Railcar maker Greenbrier Cos. reported record revenue as the low energy prices boosted railcar orders.

But Greenbrier Chief Executive William Furman warned Thursday that order and backlog levels will likely come down from their "elevated energy-driven peak."

For the November quarter, Greenbrier delivered 6,900 units compared to 4,000 units a year ago. The company said it received an additional 2,100 railcar orders after the quarter ended.

At quarter-end, the company has a backlog of 36,000 units, compared to 41,200 units a year before.

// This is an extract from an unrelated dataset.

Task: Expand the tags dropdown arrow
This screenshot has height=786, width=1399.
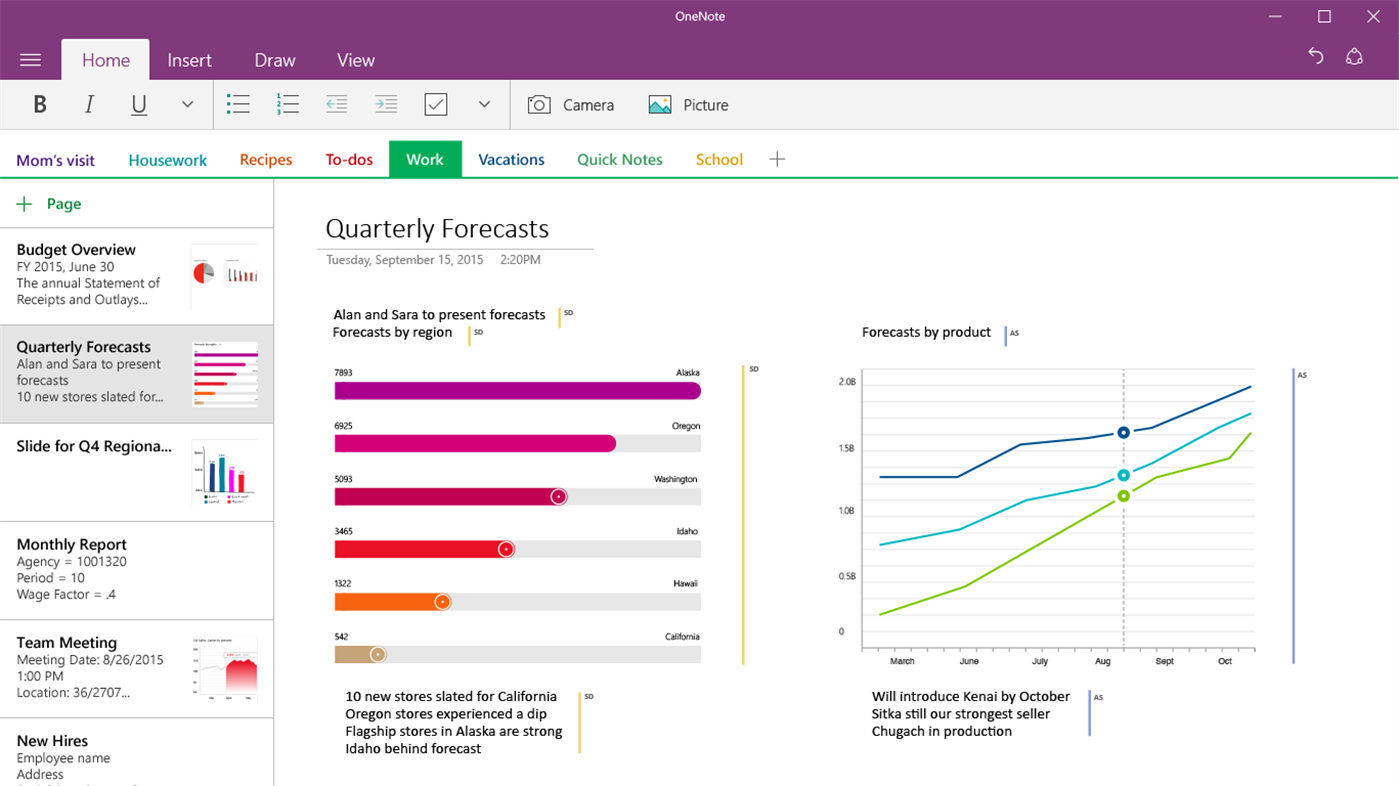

The Lake Oswego, Ore.-based company has been expanding its geographic reach, most recently entering into markets in the Middle East and South America.

For the quarter ended Nov. 30, Greenbrier reported a profit of $69.4 million, or $2.15 a share, up from $32.8 million, or $1.01, a year prior.

Revenue jumped 62% to $802.4 million.

Analysts polled by Thomson Reuters had forecast earnings of $1.62 a share on $759 million in revenue.

For the fiscal year ending in August, Greenbrier reaffirmed its projections of per-share adjusted earnings between $5.65 and $6.15 on revenue of more than $2.8 billion. The company said results will be weighted toward the first-half of the year due to line changeovers and product-mix changes.

Analysts, on average, were expecting earnings of $5.98 a share on revenue of $2.72 billion.

Gross margin rose to 23% from 17.8% due to improved production efficiencies.

Shares of Greenbrier, which have fallen 19% in the last few months, were inactive in premarket trading.

Write to Austen Hufford at austen.hufford@wsj.com

 

(END) Dow Jones Newswires

January 07, 2016 07:25 ET (12:25 GMT)

Copyright (c) 2016 Dow Jones & Company, Inc.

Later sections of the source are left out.